- _What the task requires_:
In the copy, include exactly the lines from the one with "Open the Floors tab" through the end of the data and no others, both ends kept, with every picture left out.

-- Data for analysis follows --

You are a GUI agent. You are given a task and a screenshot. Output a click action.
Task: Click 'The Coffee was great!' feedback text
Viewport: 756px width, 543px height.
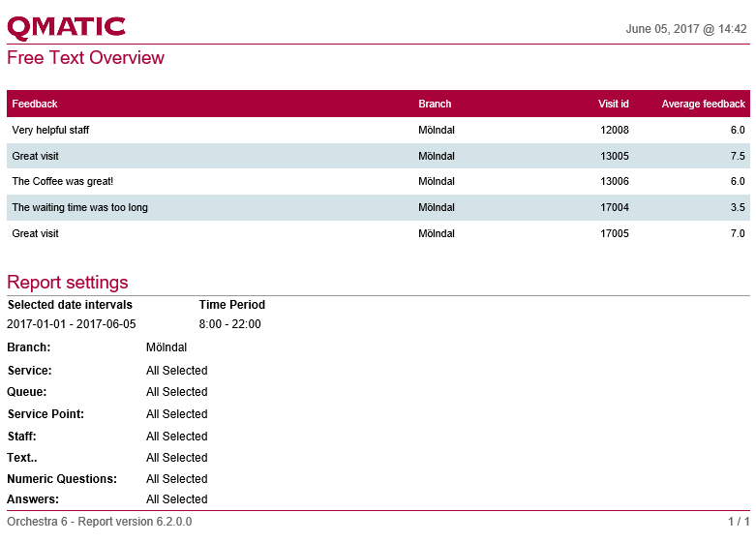(63, 181)
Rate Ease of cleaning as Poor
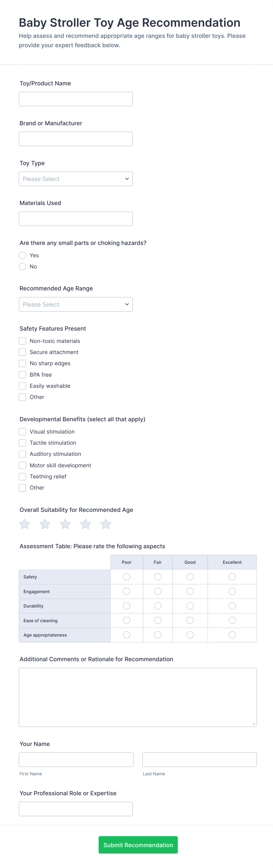The height and width of the screenshot is (868, 273). coord(126,620)
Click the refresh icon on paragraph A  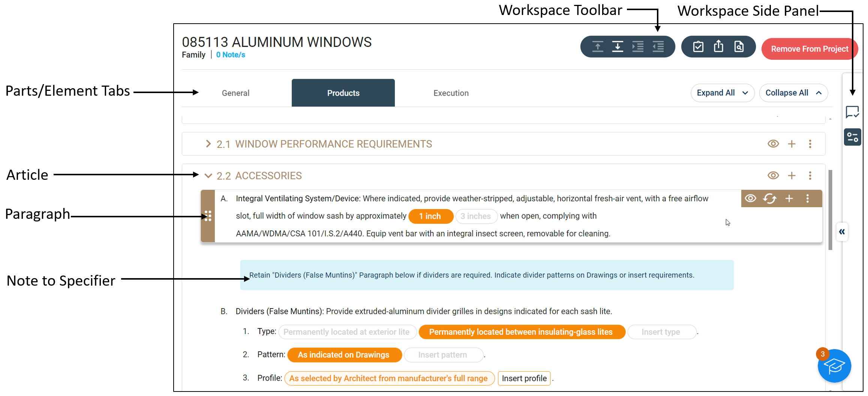tap(770, 199)
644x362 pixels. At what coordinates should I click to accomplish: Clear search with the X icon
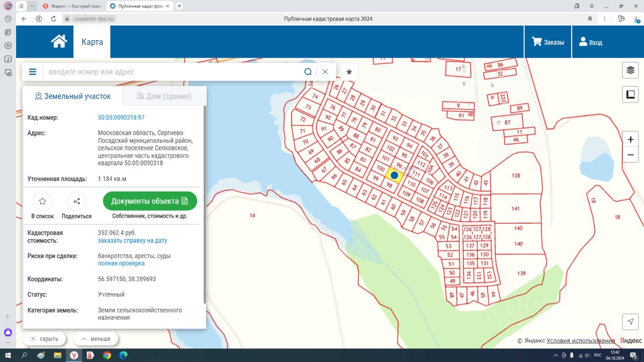pyautogui.click(x=325, y=72)
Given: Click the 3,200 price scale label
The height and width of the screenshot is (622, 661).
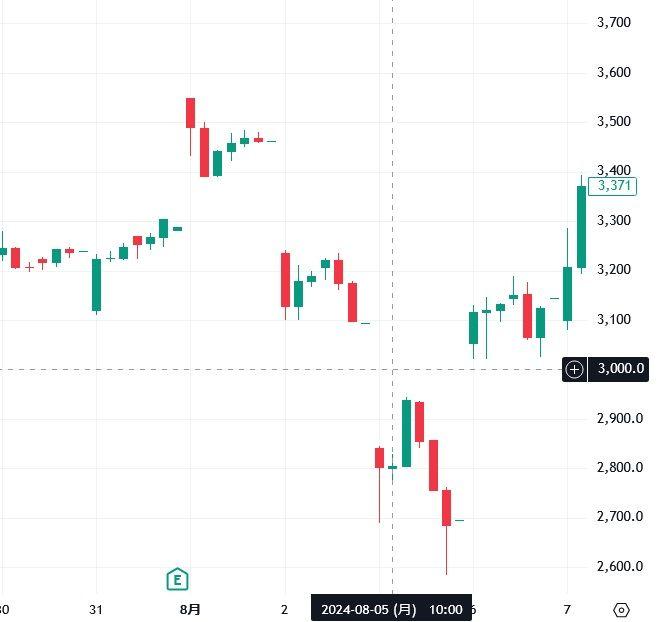Looking at the screenshot, I should click(x=612, y=270).
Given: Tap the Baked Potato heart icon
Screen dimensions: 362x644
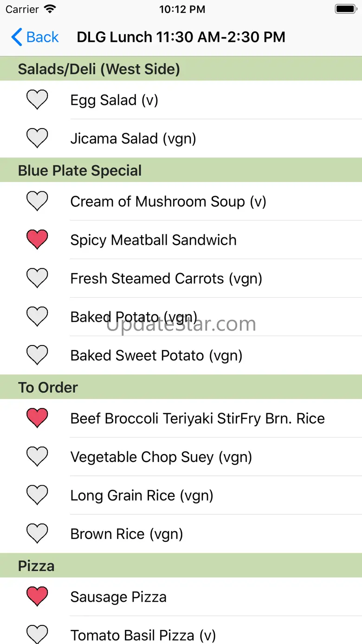Looking at the screenshot, I should click(37, 317).
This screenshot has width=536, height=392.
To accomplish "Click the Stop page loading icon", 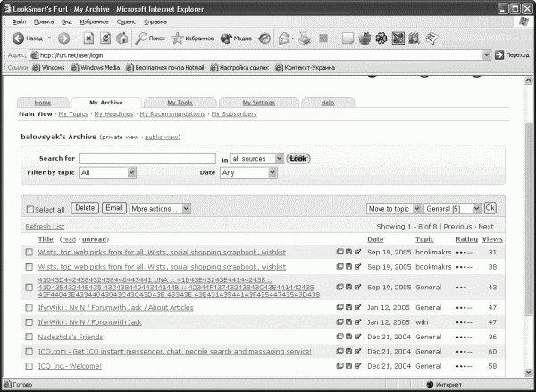I will coord(88,38).
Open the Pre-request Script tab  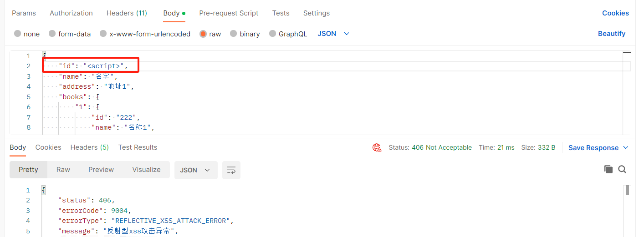pos(229,13)
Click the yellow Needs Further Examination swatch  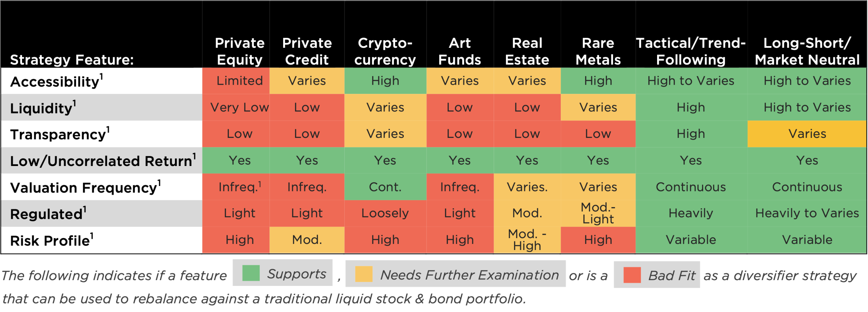click(x=363, y=274)
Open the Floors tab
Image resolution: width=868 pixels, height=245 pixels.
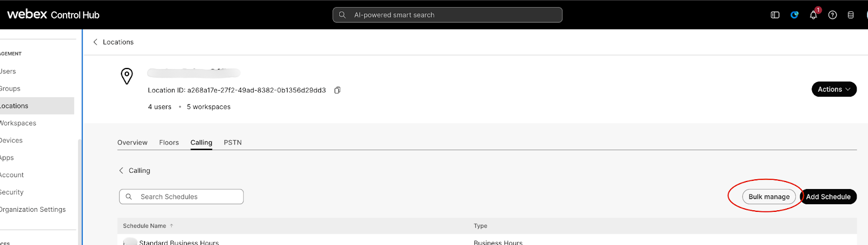tap(169, 142)
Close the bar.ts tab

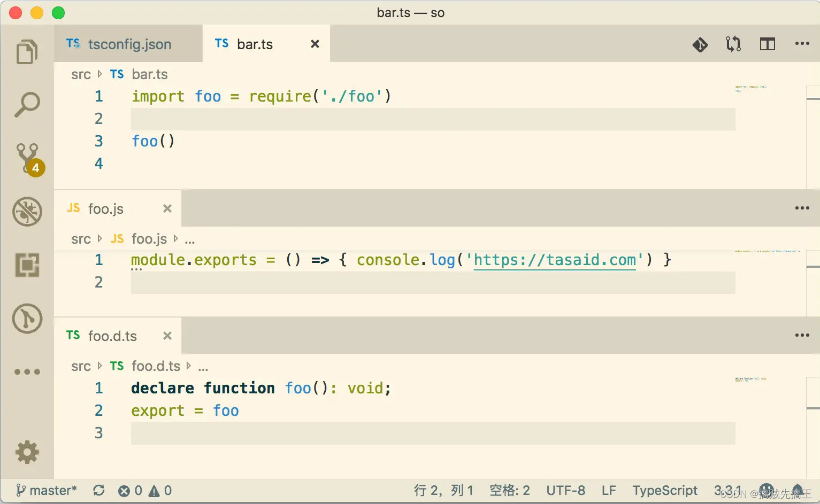tap(315, 44)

-- Data for analysis concluded --

- _Task solution_:
Open the Floors tab
Image resolution: width=868 pixels, height=245 pixels.
tap(169, 142)
Close the bar.ts tab

tap(315, 44)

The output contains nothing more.